19 January 2011

The Death of a Friend

A good friend of mine died last night. He was a year younger than me.

Goddamn cancer.

The death was not unexpected as he had been under hospice care for the last month or so. It hurts all the same. This is one of those cases of someone who truly will be missed. He seemingly knew everyone and was liked by all. He was an educator, a coach, an activist and, more importantly, someone highly skilled at the art of friendship. Among his greatest talents was the ability to listen and to relate to people of all types. Berkeley celebrates its diversity. He lived it.

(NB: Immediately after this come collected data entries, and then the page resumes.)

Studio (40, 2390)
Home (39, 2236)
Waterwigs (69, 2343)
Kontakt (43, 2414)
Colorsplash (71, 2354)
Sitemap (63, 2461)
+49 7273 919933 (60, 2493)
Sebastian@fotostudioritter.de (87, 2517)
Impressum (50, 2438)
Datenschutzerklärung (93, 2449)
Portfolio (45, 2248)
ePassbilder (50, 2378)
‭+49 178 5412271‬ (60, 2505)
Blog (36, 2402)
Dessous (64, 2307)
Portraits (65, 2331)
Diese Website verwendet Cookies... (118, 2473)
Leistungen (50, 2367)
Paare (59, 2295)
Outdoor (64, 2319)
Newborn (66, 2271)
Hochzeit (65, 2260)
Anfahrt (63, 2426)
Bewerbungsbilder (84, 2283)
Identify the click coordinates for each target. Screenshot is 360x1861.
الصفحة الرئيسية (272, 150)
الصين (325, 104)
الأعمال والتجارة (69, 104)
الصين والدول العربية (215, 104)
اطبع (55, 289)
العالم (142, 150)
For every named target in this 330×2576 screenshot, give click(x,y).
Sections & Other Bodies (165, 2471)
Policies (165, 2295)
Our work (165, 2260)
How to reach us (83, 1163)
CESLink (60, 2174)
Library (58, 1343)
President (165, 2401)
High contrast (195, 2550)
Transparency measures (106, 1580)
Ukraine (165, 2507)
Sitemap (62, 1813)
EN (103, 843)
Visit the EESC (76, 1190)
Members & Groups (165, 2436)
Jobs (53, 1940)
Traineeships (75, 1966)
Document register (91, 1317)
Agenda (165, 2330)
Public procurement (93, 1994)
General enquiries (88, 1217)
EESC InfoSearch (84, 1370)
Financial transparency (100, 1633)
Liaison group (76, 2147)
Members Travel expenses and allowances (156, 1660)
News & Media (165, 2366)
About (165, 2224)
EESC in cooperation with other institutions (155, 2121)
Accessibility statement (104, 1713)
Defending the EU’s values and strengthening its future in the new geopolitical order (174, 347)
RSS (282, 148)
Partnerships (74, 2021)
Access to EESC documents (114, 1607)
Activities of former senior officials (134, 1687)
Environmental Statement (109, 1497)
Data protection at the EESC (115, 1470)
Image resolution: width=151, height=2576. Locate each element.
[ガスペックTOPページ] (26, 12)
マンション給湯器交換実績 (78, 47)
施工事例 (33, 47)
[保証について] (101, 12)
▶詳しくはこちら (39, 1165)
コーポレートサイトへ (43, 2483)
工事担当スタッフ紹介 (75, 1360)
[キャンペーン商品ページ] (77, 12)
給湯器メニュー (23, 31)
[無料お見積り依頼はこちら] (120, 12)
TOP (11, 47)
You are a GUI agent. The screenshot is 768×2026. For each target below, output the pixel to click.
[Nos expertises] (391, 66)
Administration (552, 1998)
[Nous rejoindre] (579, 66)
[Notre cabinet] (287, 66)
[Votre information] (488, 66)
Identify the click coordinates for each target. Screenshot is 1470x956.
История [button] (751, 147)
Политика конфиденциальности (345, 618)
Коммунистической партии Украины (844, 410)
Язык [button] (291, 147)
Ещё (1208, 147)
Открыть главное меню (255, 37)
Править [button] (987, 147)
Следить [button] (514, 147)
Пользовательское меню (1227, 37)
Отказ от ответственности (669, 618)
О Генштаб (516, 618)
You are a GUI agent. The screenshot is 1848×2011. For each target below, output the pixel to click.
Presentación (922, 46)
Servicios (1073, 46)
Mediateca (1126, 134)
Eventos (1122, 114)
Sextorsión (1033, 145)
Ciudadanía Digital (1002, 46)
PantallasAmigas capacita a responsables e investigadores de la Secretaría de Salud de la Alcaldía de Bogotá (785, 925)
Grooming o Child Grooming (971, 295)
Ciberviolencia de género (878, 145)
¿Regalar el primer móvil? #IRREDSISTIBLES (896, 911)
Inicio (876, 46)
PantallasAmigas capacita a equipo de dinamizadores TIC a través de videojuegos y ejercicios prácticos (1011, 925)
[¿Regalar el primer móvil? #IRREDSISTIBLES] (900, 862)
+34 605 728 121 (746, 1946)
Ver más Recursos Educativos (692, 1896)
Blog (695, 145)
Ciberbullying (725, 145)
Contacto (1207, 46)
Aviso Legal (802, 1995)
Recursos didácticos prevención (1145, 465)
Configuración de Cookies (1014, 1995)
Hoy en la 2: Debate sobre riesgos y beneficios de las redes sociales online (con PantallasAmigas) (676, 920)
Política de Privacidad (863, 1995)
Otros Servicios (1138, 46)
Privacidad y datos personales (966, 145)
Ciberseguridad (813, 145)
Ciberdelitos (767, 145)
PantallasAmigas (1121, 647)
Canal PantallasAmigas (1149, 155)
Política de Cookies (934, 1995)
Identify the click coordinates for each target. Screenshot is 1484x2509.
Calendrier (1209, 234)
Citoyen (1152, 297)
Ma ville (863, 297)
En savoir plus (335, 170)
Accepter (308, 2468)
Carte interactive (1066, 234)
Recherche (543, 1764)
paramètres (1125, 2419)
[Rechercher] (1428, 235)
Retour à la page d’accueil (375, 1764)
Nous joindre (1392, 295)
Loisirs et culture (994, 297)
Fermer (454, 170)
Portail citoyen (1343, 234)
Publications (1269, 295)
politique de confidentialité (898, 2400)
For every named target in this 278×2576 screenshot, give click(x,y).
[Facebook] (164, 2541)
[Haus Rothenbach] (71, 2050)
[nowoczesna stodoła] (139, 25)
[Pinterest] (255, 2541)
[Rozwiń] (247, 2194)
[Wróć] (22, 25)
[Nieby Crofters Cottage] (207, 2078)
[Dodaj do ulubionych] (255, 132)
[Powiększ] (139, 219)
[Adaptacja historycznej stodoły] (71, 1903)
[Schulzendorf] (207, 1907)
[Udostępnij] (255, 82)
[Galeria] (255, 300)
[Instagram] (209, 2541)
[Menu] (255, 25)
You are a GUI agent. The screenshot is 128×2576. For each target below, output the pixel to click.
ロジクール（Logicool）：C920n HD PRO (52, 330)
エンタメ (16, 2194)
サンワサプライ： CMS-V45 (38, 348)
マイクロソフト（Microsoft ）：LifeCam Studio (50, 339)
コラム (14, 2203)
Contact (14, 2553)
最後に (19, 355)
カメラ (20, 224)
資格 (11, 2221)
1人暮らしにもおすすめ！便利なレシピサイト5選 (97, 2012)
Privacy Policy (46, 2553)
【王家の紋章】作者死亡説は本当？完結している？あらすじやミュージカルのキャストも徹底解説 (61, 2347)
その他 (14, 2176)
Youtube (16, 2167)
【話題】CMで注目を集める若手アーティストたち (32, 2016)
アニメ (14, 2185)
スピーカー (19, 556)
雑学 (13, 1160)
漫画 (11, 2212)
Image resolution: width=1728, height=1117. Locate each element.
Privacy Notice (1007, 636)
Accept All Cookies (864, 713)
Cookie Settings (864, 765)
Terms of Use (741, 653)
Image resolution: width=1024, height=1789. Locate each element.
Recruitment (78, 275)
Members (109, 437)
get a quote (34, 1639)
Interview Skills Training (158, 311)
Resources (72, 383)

I'm still in middle age, yet I find that the longer I'm around the more I'm confronted by death. My best friend died nine years ago this month. I'm still not over that. We try to make sense of these premature endings. My friend's mother said at the time that clearly God had other plans for her son. What plans could be so urgent that he was taken away from two young step sons and a two year old biological son?

I'm guilty of constantly trying to find meaning in events. Reasons for the often cruel capricious nature of life. It's easy enough to find lessons from something horrific like the Holocaust, but meaning? Good luck. If I trip, fall and sustain an injury I'll reckon I've been guilty of hubris lately and needed a comeuppance. More likely I was just being unmindful of a wet surface. But the search for a deeper meaning is constant. Particularly in the case of death and most particularly when someone dies before old age.

When unfortunate circumstances befall someone we know it is natural to imagine the same thing happening to us. Thus the death of a friend or relative leaves us contemplating our own mortality. We might focus on the uncertainty of a hereafter or assess what impact we've made on our world or what we hope to accomplish in our remaining years.

It can seem rather depressing. But it is all the nuts and bolts of being a member of the human race.  To deny that the inevitable awaits us to tell ourselves a great and terrible lie. Staring death square in the eye is healthy. Understand that its embrace will come to us and now is the time dance in another direction.

I've been watching (perhaps coincidentally, perhaps not) a lot of films lately that deal with death and dying. That is to say I've been watching a lot of Ingmar Bergman and Woody Allen movies. Last night at the very time my friend was breathing his last I was watching Bergman's Winter Light (1962). It concerns a pastor experiencing a crisis of faith. He meets with a suicidal parishioner who he is unable to help.

Bergman and Allen have dealt with life and living so effectively in their films because they look at its polar opposite: death. They understand that nothing can make life seem more precious, more meaningful and more important than the understanding that it is finite. They do not depict death in comic book terms with evil doers getting their just rewards or heroes dying valiantly as martyrs. Their deaths and the manner in which characters face them are expressions of the reality of human existence.

I'd love to explore this topic more deeply and hopefully I will soon. However I need to do a little mourning right now. I'll try to avoid depression and remember instead that my friend's life is one to be celebrated and emulated and that my contact with him over the 24 years I knew him was filled with the type of insight and joy he spread. I'm glad too that our beloved San Francisco Giants won a World Series before he shuffled off this mortal coil. He in fact died with his Giants cap on.

Bye buddy.

3 comments:

Byron the afro-filmviewer said...

From someone you've never met but understand fully. My respects.

Tudor Queen said...

What a beautiful tribute to your friend, to the resonance and power of film, and to life itself. My sympathies on what is clearly a profound loss.

John said...

I'm so sorry. I too lost a good friend to cancer a few months back. She is in my thoughts every day.